First Order_1, and then Order_2, were scheduled forward. Since the machines are finite, operations of Order_2 must wait to start until after the scheduled finish of operations of Order_1. The “bottleneck” in this particular example is Machine_2. The time Operation 20 waits to access this machine is what causes Order_2 to be late.

Given the volume of computations involved, computers and associated software are required to implement Finite Capacity Scheduling approaches in “real world” environments. While Finite Capacity Scheduling software has been commercially available for years, the advent of fast affordable computers with graphical user interfaces and software has made Finite Capacity Scheduling software applicable in a wide range of production environments.

Finite Capacity Scheduling software evolved to fill an obvious hole in the MRP II (Manufacturing Resource Planning) paradigm used in most business systems.

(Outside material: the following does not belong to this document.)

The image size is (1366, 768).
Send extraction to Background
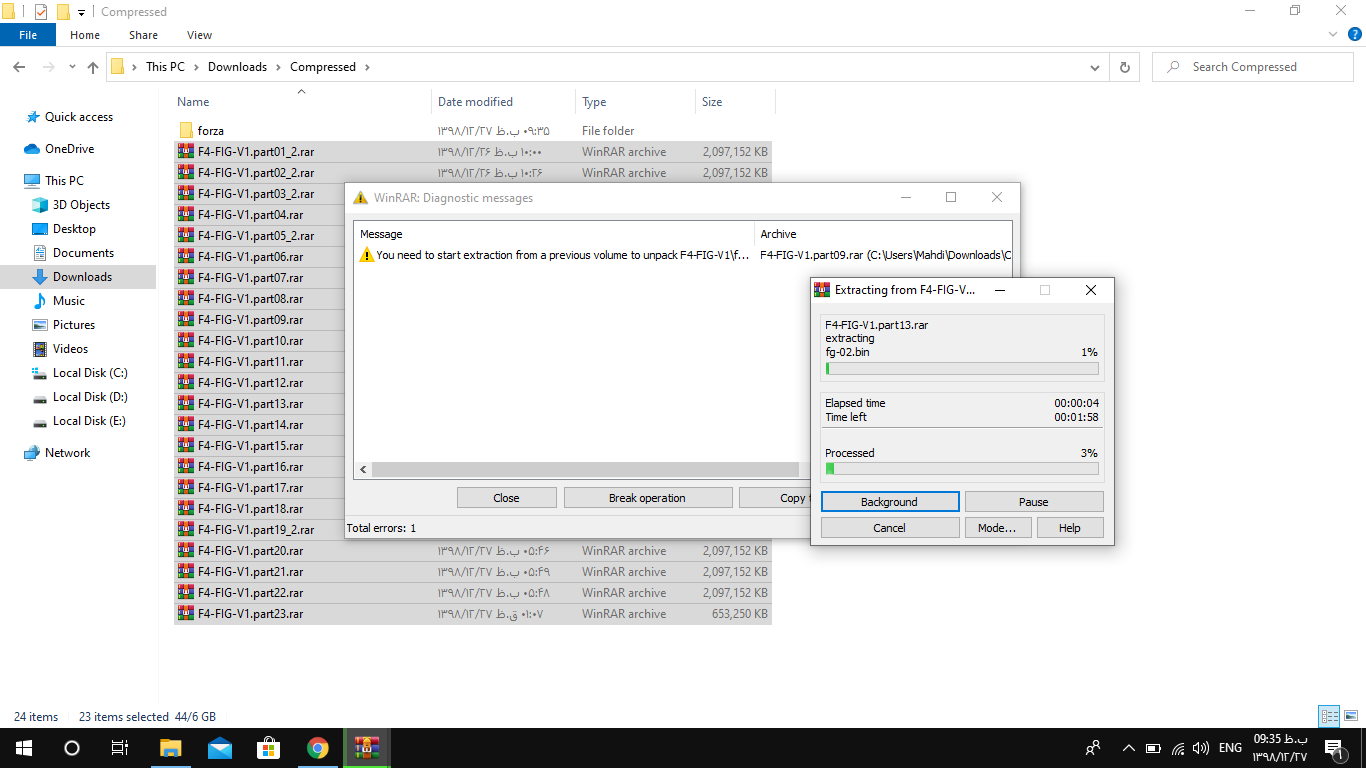(x=889, y=502)
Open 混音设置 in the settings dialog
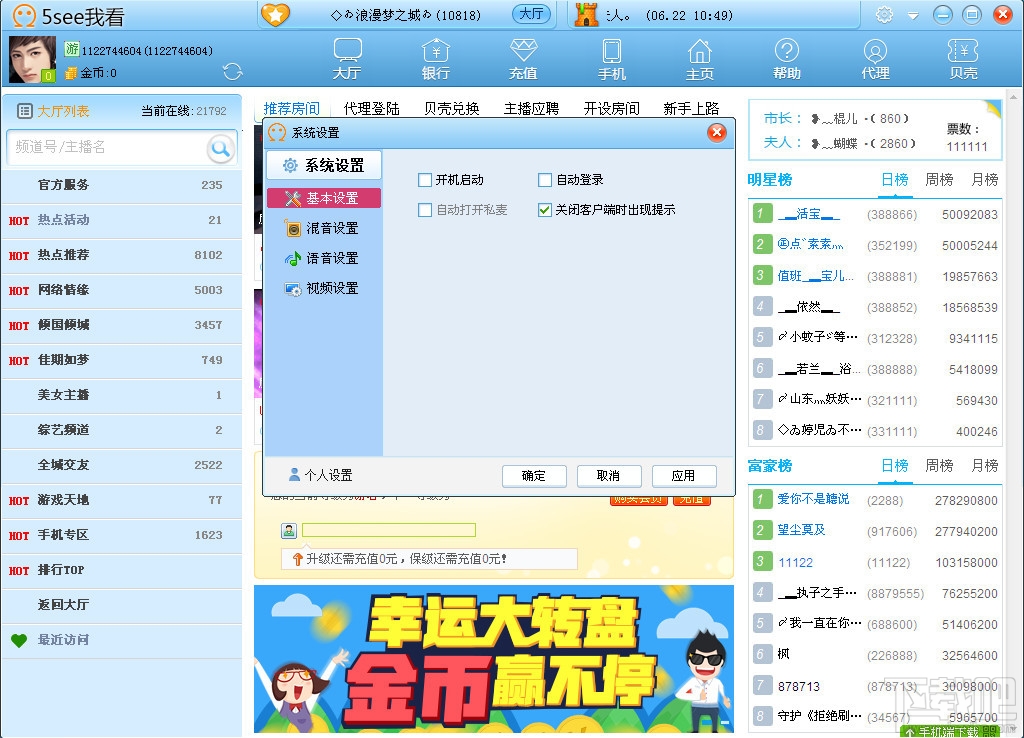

Under this paradigm, the Master Production Schedule is input into the MRP (Materials Requirement Planning) module, which generates shop orders for the floor to run. Due to inherent problems with Capacity Planning, very seldom could operations departments produce shop orders in a manner that adequately served customers.

Extensions to Finite Capacity Scheduling

As in the example above, initially Finite Capacity Scheduling software only modeled machine constraints. Over time, the Finite Capacity Scheduling software has evolved to become more full-featured. For example, in job shop scheduling environments, there are often more machines than people. Sometimes multiple operations compete for the same machine, but other times there are multiple operations available to run on multiple different machines simultaneously, but not enough labor to staff the machines. In these environments, machine constraints and labor constraints need to be modeled simultaneously by the Finite Capacity Scheduling software.

In other environments, the Finite Capacity Scheduling software needs to model tooling constraints simultaneously with machine and labor constraints. For instance, in stamping or molding operations, by adjusting tooling inserts, two or more different part numbers may be made from the same die or mold. When one such part number is using the die or mold, another must wait.

Finite Capacity Scheduling software has also evolved to consider materials. In its early forms, Finite Capacity scheduling software was able to consider materials in such a way that the ordering of materials is synchronized with the scheduling. So, if the scheduling of operations was delayed due to capacity constraints, the corresponding requirement for material could also be delayed. This synchronization of material and capacity supports concepts such as Lean Production Scheduling, and results in steep reduction of inventory. More recent versions of Finite Capacity Scheduling software include even more robust features for modeling materials.

As Finite Capacity Scheduling software has continued to evolve, and become more feature rich, it has become known as Advanced Planning and Scheduling software (APS software).